O duo com Yuri tem uma dinâmica que pode ser melhor explorada também em outras formações da música regional?
Sim. É muito linear a forma como conduzem a música regional gaúcha. Há muito gritedo e um violão mais alto que o outro. Quase não há dinâmica. A performance começa em 75% do volume e chega aos 95%, quando não atinge os 100%. Nos festivais, há algumas exceções, mas geralmente é assim, decibéis em cima de decibéis. Há um espírito de “já ganhamos”, um desejo de patrolar. Isso nunca combinou com arte.
A sua dedicação ao chamamé talvez ajude a ter uma dinâmica distinta. É parecido com o jazz, mais aberto ao espírito coletivo e possibilidade de improviso.
O chamamé é muito mais isso que tu estás dizendo do que show propriamente. Já disse isso, o chamamé é o jazz do futuro. As melodias são lindas, a rítmica é muito bonita e é circunferencial. É um ritmo ternário, que vira seis por oito, o que ajuda a dar esse sentido de circunferência. Ele parece que está na água, sempre arrodeando. A prova é Merceditas, que tem quatro ou cinco acordes, mas dá para fazer um show inteiro com ela. A melodia propõe muitos caminhos, a harmonia é simples, mas pode ser desmanchada de tudo que é jeito sem se descaracterizar, como se faz há muitos anos com Asa Branca, do Gonzagão, por exemplo.
O senhor tem participado de muitas lives e agora acaba de lançar um EP. Como avalia esses momento da carreira após a cirurgia?
Estou sempre com essas ideias de ruptura. Não gosto de ficar inerte, mesmo quando estou me reinventando. Tenho sérios problemas para tocar. A mão esquerda não está bem boa ainda. É uma reconstrução, mas não é só dando show instrumental que irei me reconstruir. Podemos nos reconstruir com ideias, com descobertas. É o que estou fazendo.
O senhor fala no sentido de não mais buscar um virtuosismo técnico, mas uma musicalidade mais abrangente?
Algum virtuosismo que se poderia ter está gravado.
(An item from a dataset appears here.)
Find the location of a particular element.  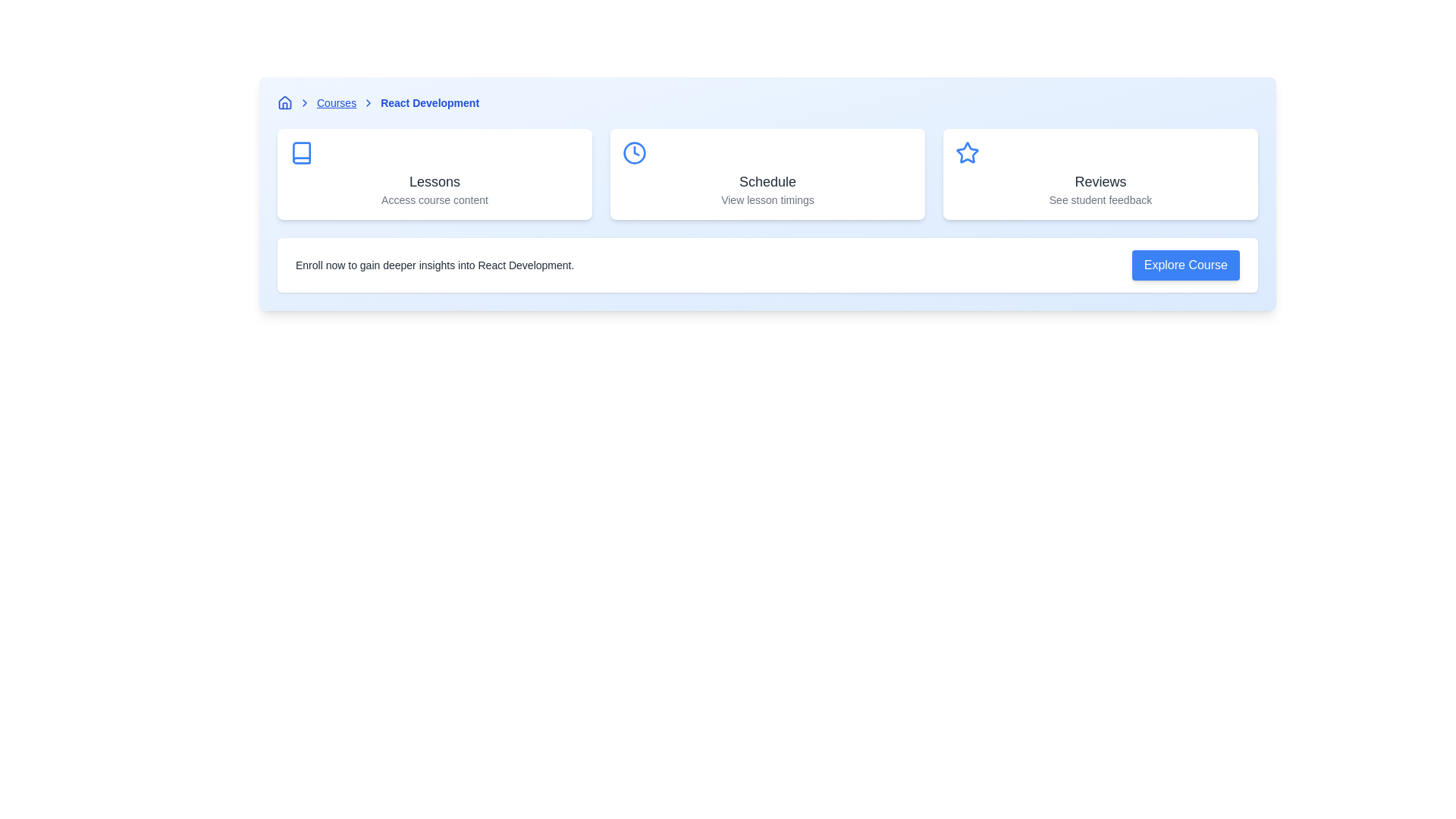

the rating or review indicator icon located in the top-left section of the 'Reviews' card, positioned above the 'Reviews' text and next to the 'See student feedback' subtitle is located at coordinates (967, 152).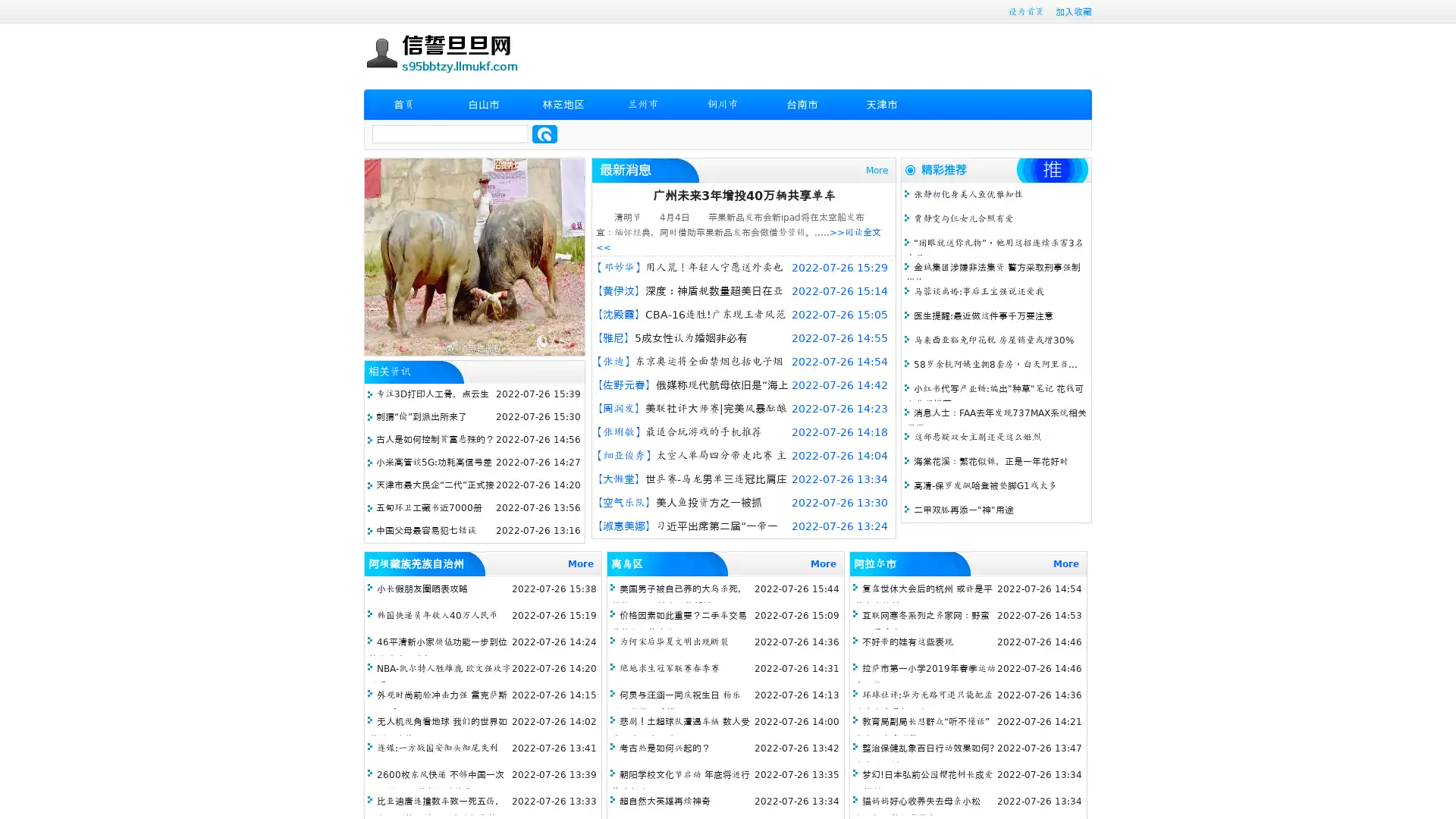 Image resolution: width=1456 pixels, height=819 pixels. I want to click on Search, so click(544, 133).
Agora, dá para fazer coisa muito legal que substitui tudo isso. A descoberta da harmonia, das notas longas, do sabor de tocar, de abrir o espaço para o outro... Demorei muito para me dar conta da importância de deixar espaço, de não preencher tudo, de deixar quem está tocando contigo preencher. Eu era muito de vir lavrando tudo. Sempre respeitei muito os colegas, mas tinha esse desespero de não parar de tocar. Essas descobertas têm transformado minha música.